Limitations & Future Work¶
- Limited Design Space: Experiments covered DNA (length 8/10) and robot morphology (56D/60D). Scalability to high-dimensional spaces (protein sequences, circuit design) is unverified.
- Uniform Behavior Policy Assumption: The RL stage assumes a uniform distribution for the old policy, which may introduce bias if offline data is highly non-uniform.
- Fragility of Kernel Similarity Selection: Selecting top-7 examples close to the target might leak target information into the prompt, requiring more rigorous discussion.
- Small Margin on TF Bind 10: The gain on TF10 (+0.005) is much smaller than on TF8 (+0.082), possibly due to label noise or scale.
Related Work & Insights¶
- vs. OPRO: OPRO uses prompting only; DiBO proves fine-tuning is necessary and provides a sequence for it.
- vs.
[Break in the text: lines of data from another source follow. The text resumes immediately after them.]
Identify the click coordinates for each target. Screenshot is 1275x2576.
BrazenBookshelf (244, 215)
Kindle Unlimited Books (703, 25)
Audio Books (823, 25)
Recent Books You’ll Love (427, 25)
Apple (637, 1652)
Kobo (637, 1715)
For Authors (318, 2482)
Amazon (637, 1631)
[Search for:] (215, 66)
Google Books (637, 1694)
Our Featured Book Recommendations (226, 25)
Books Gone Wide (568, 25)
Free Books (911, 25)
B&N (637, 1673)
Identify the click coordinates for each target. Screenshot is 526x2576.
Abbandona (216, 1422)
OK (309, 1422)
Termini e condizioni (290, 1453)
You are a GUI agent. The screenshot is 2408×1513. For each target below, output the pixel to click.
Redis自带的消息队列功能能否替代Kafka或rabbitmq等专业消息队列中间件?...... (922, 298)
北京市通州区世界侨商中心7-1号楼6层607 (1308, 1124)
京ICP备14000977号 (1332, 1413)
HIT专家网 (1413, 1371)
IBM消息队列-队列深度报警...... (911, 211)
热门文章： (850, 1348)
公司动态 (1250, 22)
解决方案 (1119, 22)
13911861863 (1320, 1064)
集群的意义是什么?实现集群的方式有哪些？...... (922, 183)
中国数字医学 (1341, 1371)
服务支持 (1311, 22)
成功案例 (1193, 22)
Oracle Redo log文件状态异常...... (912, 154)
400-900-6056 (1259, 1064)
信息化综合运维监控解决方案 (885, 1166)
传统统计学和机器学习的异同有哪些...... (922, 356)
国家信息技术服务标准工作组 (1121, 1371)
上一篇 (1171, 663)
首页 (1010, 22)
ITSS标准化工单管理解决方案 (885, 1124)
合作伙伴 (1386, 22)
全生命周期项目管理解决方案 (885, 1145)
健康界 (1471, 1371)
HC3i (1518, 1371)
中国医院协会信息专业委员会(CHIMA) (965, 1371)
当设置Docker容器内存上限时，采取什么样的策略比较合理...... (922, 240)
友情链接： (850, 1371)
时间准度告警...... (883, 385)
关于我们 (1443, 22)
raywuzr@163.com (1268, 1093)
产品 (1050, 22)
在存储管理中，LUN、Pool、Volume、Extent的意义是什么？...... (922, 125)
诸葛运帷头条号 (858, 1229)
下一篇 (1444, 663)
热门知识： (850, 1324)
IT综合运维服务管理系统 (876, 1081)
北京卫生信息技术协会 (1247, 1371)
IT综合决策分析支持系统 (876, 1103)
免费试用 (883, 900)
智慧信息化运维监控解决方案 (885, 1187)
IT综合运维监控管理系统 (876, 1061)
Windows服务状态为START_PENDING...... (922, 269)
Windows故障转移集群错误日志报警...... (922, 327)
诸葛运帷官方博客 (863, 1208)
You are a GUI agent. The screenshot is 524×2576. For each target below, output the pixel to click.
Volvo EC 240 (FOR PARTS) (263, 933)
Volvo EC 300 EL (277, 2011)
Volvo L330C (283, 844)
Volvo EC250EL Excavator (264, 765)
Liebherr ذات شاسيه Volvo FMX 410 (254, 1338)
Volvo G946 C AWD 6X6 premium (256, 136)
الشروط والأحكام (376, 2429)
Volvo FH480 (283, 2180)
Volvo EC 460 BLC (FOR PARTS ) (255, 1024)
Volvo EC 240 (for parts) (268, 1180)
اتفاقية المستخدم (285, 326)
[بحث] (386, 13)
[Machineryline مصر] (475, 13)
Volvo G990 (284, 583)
DDOM / GTG: Those methods use task-specific diffusion in continuous spaces; DiBO uses a general diffusion LLM to integrate text + design + labels.
- vs. dLLM (Yuan et al. 2026): They use inference-time MCTS; DiBO uses train-time adaptation, which yields better results and saves inference computation.
- Insight: The "delimiter token + unified corpora + three-stage post-training" is a general recipe for any field requiring LLMs to process structured non-textual signals.
Rating¶
- Novelty: ⭐⭐⭐⭐ Systematic adaptation of diffusion LLMs to BBO is a new paradigm; the three-stage design is practical and elegant.
- Experimental Thoroughness: ⭐⭐⭐⭐ Covers 4 Design-Bench tasks, 10+ baselines, and strict diffusion/AR control ablations.
- Writing Quality: ⭐⭐⭐⭐ Clear flowcharts and mathematical expressions.
- Value: ⭐⭐⭐⭐⭐ Highly applicable to small-data BBO in drug discovery and robotics; 1.5-hour training time makes it industrial-ready.